The federal district courts were empowered to sit at various times in specified locations within the states where they were located. They were tribunals of very limited JURISDICTION and originally had as their main function the adjudication of admiralty and maritime matters. It was anticipated that the state trial courts or federal circuit courts would handle, as trial courts, the most important legal issues facing the new nation. The federal district courts were empowered to try minor criminal cases. In addition, they had CONCURRENT JURISDICTION with the circuit courts over suits by ALIENS for tort violations of a treaty or the law of nations, suits against consuls, and disputes in which the federal government initiated the proceeding and the matter in controversy was $100 or less. However, district court jurisdiction was exclusive in admiralty, over seizures of land for violation of federal statutes, and over seizures under import, navigation, and trade statutes.

This limited and specialized jurisdiction has steadily expanded. Today the district court is the only federal nonspecialized court, handling both criminal and civil matters. Among the latter are admiralty cases, federal question cases, and cases within the DIVERSITY JURISDICTION (cases between different states). In a diversity case the matter in controversy must exceed $10,000. No jurisdictional amount is normally required for the other exercises of the district court's civil jurisdiction. Appeals from a district court go to the UNITED STATES COURT OF APPEALS.

The first district court to be organized was the district court of New York. That court began functioning on November 3, 1789, and was the predecessor to the current district court for the Southern District of New York. Even today judges of the Southern District refer to theirs as the "Mother Court."

• _DATASET RECORDS_:

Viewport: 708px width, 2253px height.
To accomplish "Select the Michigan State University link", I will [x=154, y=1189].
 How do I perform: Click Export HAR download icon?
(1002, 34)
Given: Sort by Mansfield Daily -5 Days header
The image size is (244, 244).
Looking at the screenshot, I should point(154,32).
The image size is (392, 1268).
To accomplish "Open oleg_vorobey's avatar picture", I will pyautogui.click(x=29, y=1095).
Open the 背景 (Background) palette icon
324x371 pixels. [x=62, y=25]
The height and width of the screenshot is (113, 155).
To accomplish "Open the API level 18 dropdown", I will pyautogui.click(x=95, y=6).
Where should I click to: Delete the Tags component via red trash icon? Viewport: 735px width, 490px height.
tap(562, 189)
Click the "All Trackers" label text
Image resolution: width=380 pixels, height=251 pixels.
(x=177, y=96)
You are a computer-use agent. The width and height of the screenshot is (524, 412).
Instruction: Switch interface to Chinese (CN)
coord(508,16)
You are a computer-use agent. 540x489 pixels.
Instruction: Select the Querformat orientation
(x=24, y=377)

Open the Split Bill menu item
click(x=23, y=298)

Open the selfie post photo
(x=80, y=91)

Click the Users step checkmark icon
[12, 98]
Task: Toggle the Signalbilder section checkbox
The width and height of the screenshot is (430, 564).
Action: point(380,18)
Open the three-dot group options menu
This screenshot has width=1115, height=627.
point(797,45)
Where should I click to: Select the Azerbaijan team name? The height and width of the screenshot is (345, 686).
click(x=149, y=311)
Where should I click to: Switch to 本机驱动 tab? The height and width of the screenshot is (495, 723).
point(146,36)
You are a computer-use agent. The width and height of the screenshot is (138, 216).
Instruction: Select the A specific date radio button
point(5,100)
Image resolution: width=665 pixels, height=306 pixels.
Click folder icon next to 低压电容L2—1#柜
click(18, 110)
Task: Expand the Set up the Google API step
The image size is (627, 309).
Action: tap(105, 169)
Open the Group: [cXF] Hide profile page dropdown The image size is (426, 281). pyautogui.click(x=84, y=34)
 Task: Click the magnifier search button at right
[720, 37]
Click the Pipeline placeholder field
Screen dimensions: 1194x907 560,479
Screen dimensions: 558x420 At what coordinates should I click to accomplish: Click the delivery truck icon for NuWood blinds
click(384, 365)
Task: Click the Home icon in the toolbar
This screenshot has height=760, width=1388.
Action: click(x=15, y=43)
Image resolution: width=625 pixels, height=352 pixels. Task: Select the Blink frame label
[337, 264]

• _CHALLENGES_:
1 - Write out the part of the passage on federal district courts that begins with the words "This limited and" and ends after the words "COURT OF APPEALS.".
2 - Write what comes next in the passage on federal district courts, continuing from its last sentence.

• _RESPONSES_:
1 -
This limited and specialized jurisdiction has steadily expanded. Today the district court is the only federal nonspecialized court, handling both criminal and civil matters. Among the latter are admiralty cases, federal question cases, and cases within the DIVERSITY JURISDICTION (cases between different states). In a diversity case the matter in controversy must exceed $10,000. No jurisdictional amount is normally required for the other exercises of the district court's civil jurisdiction. Appeals from a district court go to the UNITED STATES COURT OF APPEALS.

2 -
As the system was originally conceived, each state was to contain at least one federal district and one federal court. There has been no deviation from this pattern as the country has expanded from thirteen to fifty states. In addition, the DISTRICT OF COLUMBIA and the federal TERRITORIES (the Virgin Islands, PUERTO RICO, and Guam) are each organized as a federal district with a district court. In over half the states, although there may be a number of federal district judges who sit in separate locations throughout the state, there is only one federal district. Twelve states are divided into two federal districts; some states have three federal districts; and California, New York, and Texas are subdivided into four federal districts.

As the country has expanded, the number of federal district judges has increased. Since 1954 the roster of federal judges has grown through enactment of legislation authorizing additional judgeships for federal district courts nationwide. The Omnibus Judgeship Act of 1978 raised the number of authorized district judges from 399 to 516. The Southern District of New York has twenty-seven authorized judgeships, the largest number of any district in the country.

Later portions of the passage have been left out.